HDL Cholesterol and Alzheimer’s Neuropathology

Abstract & Commentary

Source: Launer LJ, et al. Cholesterol and neuropathologic markers of AD: A population based autopsy study. Neurology. 2001;57:1447-1452.

There has been increasing interest in a possible link between Alzheimer’s disease (AD) and elevated cholesterol following the reports that cholesterol-lowering medications such as the statins may reduce risk of dementia. Now, a new study has provided indirect evidence that components of HDL cholesterol may play a role in the development of the neuritic plaques and neurofibrillary tangles associated with AD.

Investigators at the NIH used information previously collected about circulating cholesterol levels and autopsy results from 218 Japanese-American men to carry out this study. They examined the correlation between plasma cholesterol levels at various stages of life and the appearance of plaques and neurofibrillary tangles in the brain after death. The study participants had been originally examined as part of the Honolulu Heart Program between 1965 and 1971. They were later re-examined between 1991 and 2001 as part of the Honolulu-Asia Aging Study. The investigators controled for a variety of possible confounding factors in their analysis, such as age at death, APOE genotype, midlife systolic blood pressure, as well as comorbid conditions such as stroke.

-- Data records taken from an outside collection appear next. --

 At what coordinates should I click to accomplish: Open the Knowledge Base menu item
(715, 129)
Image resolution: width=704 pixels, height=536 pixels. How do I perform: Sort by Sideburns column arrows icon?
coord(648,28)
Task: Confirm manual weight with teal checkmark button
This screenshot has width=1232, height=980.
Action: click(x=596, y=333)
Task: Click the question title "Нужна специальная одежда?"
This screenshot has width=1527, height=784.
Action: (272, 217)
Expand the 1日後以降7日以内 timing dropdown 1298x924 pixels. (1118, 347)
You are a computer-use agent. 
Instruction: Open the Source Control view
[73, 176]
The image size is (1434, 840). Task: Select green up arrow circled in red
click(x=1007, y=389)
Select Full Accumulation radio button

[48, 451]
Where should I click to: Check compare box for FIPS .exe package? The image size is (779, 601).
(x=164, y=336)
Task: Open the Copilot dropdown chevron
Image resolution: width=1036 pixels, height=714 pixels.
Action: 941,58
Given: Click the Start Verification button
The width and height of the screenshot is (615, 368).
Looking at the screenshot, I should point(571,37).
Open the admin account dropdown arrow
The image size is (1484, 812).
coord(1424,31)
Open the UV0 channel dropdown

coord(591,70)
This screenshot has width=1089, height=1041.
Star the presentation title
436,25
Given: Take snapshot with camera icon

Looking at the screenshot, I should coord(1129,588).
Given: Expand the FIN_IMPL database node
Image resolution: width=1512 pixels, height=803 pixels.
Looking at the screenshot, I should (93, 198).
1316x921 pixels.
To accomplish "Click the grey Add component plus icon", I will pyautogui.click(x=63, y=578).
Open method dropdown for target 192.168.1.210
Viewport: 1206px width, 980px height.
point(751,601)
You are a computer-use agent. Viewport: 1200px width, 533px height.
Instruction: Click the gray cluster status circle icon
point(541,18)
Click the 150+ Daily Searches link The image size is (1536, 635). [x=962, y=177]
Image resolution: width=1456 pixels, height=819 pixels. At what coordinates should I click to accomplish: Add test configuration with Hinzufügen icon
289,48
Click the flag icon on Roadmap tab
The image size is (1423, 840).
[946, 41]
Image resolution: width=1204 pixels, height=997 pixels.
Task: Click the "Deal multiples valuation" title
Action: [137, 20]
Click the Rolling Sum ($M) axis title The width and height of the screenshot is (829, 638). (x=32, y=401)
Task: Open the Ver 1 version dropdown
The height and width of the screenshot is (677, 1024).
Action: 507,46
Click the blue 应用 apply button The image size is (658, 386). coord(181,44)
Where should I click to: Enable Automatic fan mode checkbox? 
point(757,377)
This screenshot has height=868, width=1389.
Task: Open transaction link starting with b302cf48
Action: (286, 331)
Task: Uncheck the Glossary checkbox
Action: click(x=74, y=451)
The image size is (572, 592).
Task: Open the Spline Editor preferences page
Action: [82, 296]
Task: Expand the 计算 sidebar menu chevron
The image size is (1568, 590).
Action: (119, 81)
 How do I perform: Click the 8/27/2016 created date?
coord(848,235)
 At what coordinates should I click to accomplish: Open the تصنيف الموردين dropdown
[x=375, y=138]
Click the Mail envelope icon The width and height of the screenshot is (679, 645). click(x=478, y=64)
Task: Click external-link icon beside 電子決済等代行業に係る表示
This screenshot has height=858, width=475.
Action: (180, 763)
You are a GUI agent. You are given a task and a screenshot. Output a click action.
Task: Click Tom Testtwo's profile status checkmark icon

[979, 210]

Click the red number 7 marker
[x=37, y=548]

The subset of patients from the Honolulu-Asia Aging Study that underwent autopsy were found to be slightly older than the rest of the study population and had a greater representation of subjects affected by dementia. Of the 218 patients who underwent autopsies, 36 were found to have AD, 32 had vascular dementia, and 10 suffered from other dementias. A strong association was found between high late-life HDL cholesterol levels and increased numbers of neuritic plaques and tangles in the brain. Conversely, low levels of total cholesterol in midlife were associated with a lower number of neuritic plaques and neurofibrillary tangles. There was no such correlation found for diffuse and other non-neuritic plaques. It should be noted that there was no observed association between late life HDL cholesterol levels as a function of dementia diagnosis, such that similar findings were made in the pathologically confirmed cases of AD and vascular dementia.


This study found a dose response relationship between the number of neuritic plaques and tangles in autopsy cases of dementia and late life HDL cholesterol levels. The observed association was based upon a trend in the number of plaques and tangles in comparing patients with the lowest cholesterol levels to those with progressively higher HDL values. It is notable that this trend was observed based on the study of both demented and normal subjects. Therefore, this study provides no additional evidence that elevated serum cholesterol levels affect the risk of dementia. Nevertheless, the possibility that subtypes of cholesterol play a role in the development of selected elements of Alzheimer’s pathology is both biologically feasible and worthy of further study. —Norman R. Relkin

Dr. Relkin, Associate Professor of Clinical Neurology and Neuroscience, New York Presbyterian Hospital-Cornell Campus, is Assistant Editor of Neurology Alert.